Corruption in the Disease Economy 1


Drug companies have experts on their payroll who are part of the FDA’s drug safety decision panels, and who don’t disclose their conflicts of interest. They are making decisions that expand the definition of disease. A classic case of this was when cholesterol numbers were lowered from 130 to 100 to instantly make 10 million more Americans diagnosable with high cholesterol so they could be treated with statin drugs.

The US has the ridiculous (and scientifically dishonest) expansion of psychiatric disorders or so-called brain chemistry diseases, which really have nothing to do with chemistry, but everything to do with expanding the marketplace of psychiatric drugs. The way you expand the marketplace is not to sit around and wait for people to become mentally disturbed. What you do is change the definition of mental disorders and make up new ones.

One of the biggest questions right now is the marketing of adult attention deficit hyperactivity disorder, or adult ADHD. It is a made-up disease. What are the symptoms of this disease? You have too many things on your mind, you can’t keep track of everything you need to get done and you are easily distracted. What adult doesn’t meet those criteria? We all do, because modern society is a busy place. According to the drug company definition, and even the definition offered by the psychiatric community, we are all suffering from mental illness and must be treated with drugs.

This is one way to expand the disease economy. This is one way you keep those profits flowing and those shareholders happy that they’ve invested in your company. Most people e in the US invested in a disease economy, one way or another.

Enough about the problem; what about the solution? How do you solve the disease economy, challenge it and turn it around into a health economy, a healing economy or an abundant economy? To do that, you first have to figure out a way to make health profitable. How do you make healthy people profitable when there’s so much money in treating disease and chronic illness and so much money in addicting people to lifetime requirements for prescription drugs? How do you generate profits off of healthy people, as a nation?
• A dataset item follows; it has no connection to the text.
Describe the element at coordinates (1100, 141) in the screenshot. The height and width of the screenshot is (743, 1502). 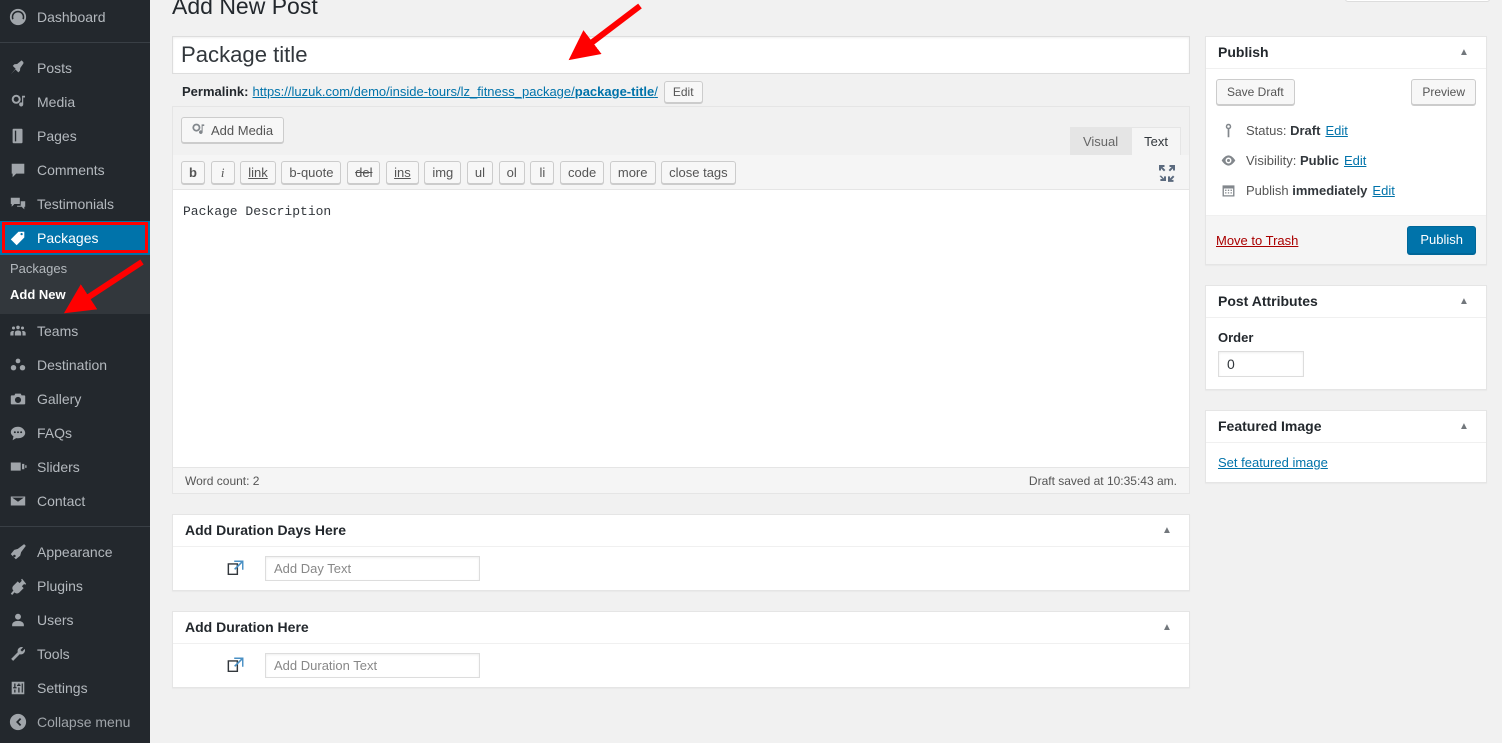
I see `tab-visual: Visual` at that location.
Let’s face it: If people are healthy, especially well into their old age, they are no longer customers of those clinics being constructed all over this country. They are no longer customers of Walgreens, CVS or the Wal-Mart pharmacy. They are no longer customers of surgeons, physicians, foot specialists or Alzheimer’s doctors. This is why I believe there is absolutely no genuine investment in disease prevention in this country. There’s really no investment at all, because preventing disease is the last thing that this disease economy wants.

How do you make it worthwhile to keep people healthy? The answer to that comes down to education, and here’s why: When a person is educated, whether it be an education in the arts, the sciences or in any other realm, they live longer and healthier. They maintain their brain function, and they remain productive members of society, no matter how long they live. They can be producing something that benefits other members of society well into their 70s, 80s or even 90s. Healthy individuals can age gracefully and maintain healthy cognitive function. They can directly produce things, such as writing a book, or they can help teach others. They can even be mentors to young entrepreneurs, who can benefit from experience in learning how to manufacture, market or sell something useful.
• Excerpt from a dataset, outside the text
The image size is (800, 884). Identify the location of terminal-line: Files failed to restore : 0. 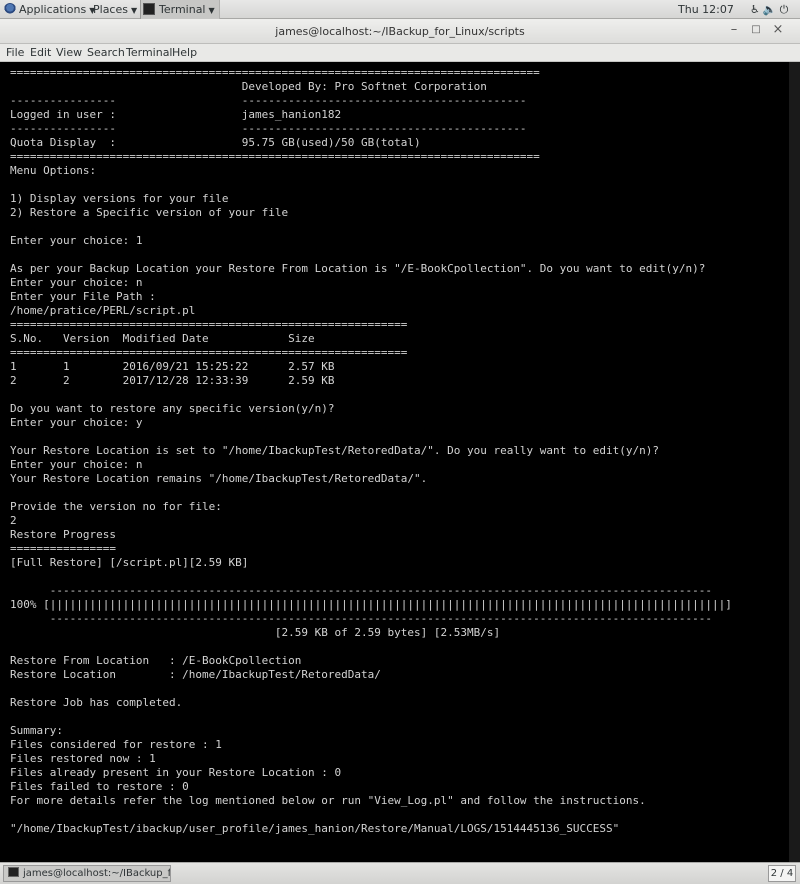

An uneducated individual, on the other hand, tends to be more of a consumer than a producer of things of value, because they don’t have the background, education or experience to be productive members of society. If you don’t educate the population, they all become consumers and not producers. It is when people are stuck in the consumer state that they can be profitable to the disease economy. But when the public is educated, it becomes far more profitable to keep people healthy. You could add 20 or 30 years of creative productivity to an individual’s life, which means you could boost the productivity of the entire nation by perhaps 15 to 20 percent, which is a huge number. You wouldn’t have to base it on disease anymore. You could base it on health. We need a health economy that’s based on disease prevention, tied with genuine education.

Think about what is produced in the United States versus other countries. While they are toiling away in the US disease economy and inventing new super extreme nacho Doritos and coming up with new prescription drugs that alter brain chemistry in children, genius-level students in other countries are actually doing something useful. In Japan, for example, they are inventing a whole new industry, which I believe will dominate the world’s economy. It will be bigger than the computer industry and automobile industry ever was. It’s the robotics industry.

In the next 20 or 30 years, the robotics industry will be absolutely huge. Japan is at least 10 years ahead of the United States in this key industry. Why? It’s because Japanese students are well educated. They also tend to have a lot better health than students in the United States. In India, they’re inventing new computer technologies and new customer service systems that are siphoning labor away from the United States because they do it faster, cheaper and with similar quality but for less money and far lower health-care costs. What do we do to make sure we go the way of Japan and not the US?